Clonally expanded effector CD4+ cytotoxic T lymphocytes are associated with severe neurological adverse events after immune checkpoint inhibitor therapy
 

Identifier:

PMID: 41167637
PMCID: PMC12574404
DOI: 10.1136/jitc-2025-012350

 

Authors:

Ambre Manon Giguelay1,2,*, Patrick Maschmeyer1,2,3,*, Leonie Müller- Jensen1,4, Christian Schinke1,4, Smilla K Maierhof1,4,5, Natasha Nambiar1,2, Manpreet Meyer1,2,6,7, Petra Huehnchen1,4,8, Wolfgang Boehmerle1,4,8, Matthias Endres1,4,8,9,10,11,12, Samuel Knauss1,4,+, Leif S. Ludwig1,2,+

*equal contribution (first authorship)

+correspdonding authors

 

Author Affiliations:

1 Berlin Institute of Health at Charité - Universitätsmedizin Berlin, Berlin, Germany
2 Max‐Delbrück‐Center for Molecular Medicine in the Helmholtz Association (MDC), Berlin Institute for Medical Systems Biology (BIMSB), Berlin, Germany
3 Institute for Systemic Inflammation Research (ISEF), University of Lübeck, Lübeck, Germany
4 Department of Neurology with Experimental Neurology, Charité - Universitätsmedizin Berlin, Berlin, Germany
5 Einstein Center for Neurosciences Berlin (ECN) at Charité – Universitätsmedizin Berlin, Berlin, Germany
6 Department of Biology, Chemistry, Pharmacy, Freie Universität Berlin, Berlin, Germany
7 Boston Children’s Hospital and Harvard Medical School, Boston, Massachusetts, USA
8 NeuroCure Cluster of Excellence, Charité Universitätsmedizin Berlin, Berlin, Germany
9 Charité Universitätsmedizin Berlin, Center for Stroke Research Berlin, Berlin, Germany
10 German Center for Neurodegenerative Diseases (DZNE), partner site Berlin, Berlin, Germany
11 German Centre for Cardiovascular Research (DZHK), partner site Berlin, Berlin, Germany
12 German Center for Mental Health (DZPG), partner site Berlin, Berlin, Germany

Abstract:

Background Immune checkpoint inhibitor (ICI) therapies present a pillar of modern cancer therapy but can cause neurological immune-related adverse events (n-irAEs), of which up to 35% are severe or even fatal. However, the detailed immunological mechanisms and risk factors underlying n-irAEs remain largely unknown. Here, we leveraged single-cell genomics to dissect immune cell type, state, and clonal heterogeneity associated with n-irAEs.

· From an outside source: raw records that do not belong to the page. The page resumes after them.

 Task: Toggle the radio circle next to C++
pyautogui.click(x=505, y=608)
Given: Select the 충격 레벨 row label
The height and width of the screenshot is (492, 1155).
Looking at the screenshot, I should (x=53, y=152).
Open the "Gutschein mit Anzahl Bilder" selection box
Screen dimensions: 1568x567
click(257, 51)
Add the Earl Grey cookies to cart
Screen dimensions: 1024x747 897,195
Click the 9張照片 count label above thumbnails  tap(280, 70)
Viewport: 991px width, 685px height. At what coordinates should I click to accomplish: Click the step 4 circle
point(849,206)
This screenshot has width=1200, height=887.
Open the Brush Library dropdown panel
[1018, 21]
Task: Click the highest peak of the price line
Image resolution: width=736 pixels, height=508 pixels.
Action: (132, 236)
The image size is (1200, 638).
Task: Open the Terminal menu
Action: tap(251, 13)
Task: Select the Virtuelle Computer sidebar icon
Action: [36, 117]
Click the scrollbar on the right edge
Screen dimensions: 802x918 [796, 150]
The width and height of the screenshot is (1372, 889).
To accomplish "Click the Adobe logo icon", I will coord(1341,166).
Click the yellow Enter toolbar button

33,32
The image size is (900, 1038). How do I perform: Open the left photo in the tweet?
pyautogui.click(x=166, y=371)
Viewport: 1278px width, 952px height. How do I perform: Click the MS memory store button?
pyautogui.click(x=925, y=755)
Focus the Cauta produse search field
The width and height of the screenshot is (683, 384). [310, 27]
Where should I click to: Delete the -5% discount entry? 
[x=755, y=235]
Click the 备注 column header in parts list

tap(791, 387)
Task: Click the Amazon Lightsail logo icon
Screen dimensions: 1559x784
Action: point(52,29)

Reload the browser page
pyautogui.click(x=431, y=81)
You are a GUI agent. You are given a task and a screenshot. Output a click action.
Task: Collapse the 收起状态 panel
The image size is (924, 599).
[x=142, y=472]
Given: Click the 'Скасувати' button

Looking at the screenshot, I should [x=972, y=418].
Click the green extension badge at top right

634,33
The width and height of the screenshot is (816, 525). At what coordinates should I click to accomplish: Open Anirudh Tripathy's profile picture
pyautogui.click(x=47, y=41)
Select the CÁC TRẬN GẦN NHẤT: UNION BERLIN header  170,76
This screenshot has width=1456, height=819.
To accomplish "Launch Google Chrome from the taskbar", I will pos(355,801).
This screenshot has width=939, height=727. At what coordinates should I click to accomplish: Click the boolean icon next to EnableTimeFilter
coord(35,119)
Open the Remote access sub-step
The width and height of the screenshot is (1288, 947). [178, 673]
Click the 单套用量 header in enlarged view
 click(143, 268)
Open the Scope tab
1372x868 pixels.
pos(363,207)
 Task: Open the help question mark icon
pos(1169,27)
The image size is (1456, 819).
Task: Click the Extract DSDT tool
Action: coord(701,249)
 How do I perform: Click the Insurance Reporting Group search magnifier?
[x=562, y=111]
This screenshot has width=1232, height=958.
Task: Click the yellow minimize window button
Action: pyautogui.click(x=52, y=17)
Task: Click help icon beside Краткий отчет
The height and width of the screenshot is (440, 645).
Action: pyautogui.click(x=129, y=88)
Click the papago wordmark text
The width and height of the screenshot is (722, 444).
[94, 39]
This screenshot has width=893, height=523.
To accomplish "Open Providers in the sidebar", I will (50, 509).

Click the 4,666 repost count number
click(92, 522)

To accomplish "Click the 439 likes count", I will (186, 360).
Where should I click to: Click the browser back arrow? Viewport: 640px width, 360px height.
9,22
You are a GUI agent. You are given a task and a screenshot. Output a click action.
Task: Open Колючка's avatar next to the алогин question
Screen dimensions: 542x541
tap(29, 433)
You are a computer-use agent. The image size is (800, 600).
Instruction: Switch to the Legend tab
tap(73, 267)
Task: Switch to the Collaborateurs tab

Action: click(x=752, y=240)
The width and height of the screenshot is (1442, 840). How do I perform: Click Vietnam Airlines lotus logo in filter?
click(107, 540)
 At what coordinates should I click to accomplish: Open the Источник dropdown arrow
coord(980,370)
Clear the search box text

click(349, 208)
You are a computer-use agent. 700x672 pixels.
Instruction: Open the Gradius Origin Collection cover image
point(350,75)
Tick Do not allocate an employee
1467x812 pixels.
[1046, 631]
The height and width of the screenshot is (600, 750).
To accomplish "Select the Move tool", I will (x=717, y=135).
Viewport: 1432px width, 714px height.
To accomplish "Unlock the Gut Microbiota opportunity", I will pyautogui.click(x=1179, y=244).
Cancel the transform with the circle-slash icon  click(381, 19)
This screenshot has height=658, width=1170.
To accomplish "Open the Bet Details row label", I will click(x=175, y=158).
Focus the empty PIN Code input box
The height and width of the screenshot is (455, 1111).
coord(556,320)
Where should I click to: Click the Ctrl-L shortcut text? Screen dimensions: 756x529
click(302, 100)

Methods We performed coupled single-cell RNA sequencing and T cell receptor (TCR) profiling on peripheral blood cells of 17 patients with cancer receiving ICI therapy, including 8 patients with acute neurotoxicity. This approach enabled integrated analyses of immune cell states and T cell clonality linked to ICI-induced n-irAEs.

Results We profiled 186 435 immune cells and conducted pseudotime analyses, revealing that patients with n-irAEs, compared with controls, present with clonally expanded CD4+ cytotoxic T lymphocytes (CD4+ CTLs) with an n-irAE-specific effector gene expression profile. These T cells predominantly belong to a select set of expanded clonal families and express genes linked to antigen-induced activation, cell lysis, and neuroinflammation. Moreover, they highly express CXCR3 (FC=2.03 compared with control CD4+ CTLs, with a false discovery rate=7.7×10⁻⁴), encoding the chemokine receptor of CXCL10, previously nominated as a biomarker for severe ICI therapy-induced n-irAEs with concomitant multiple organ system toxicity.

Conclusions Overall, our study highlights the expansion and activation of CD4+ CTLs in ICI-induced neurotoxicity, proposing these cells as potential targets for developing new biomarkers and therapeutic strategies to improve patient outcomes.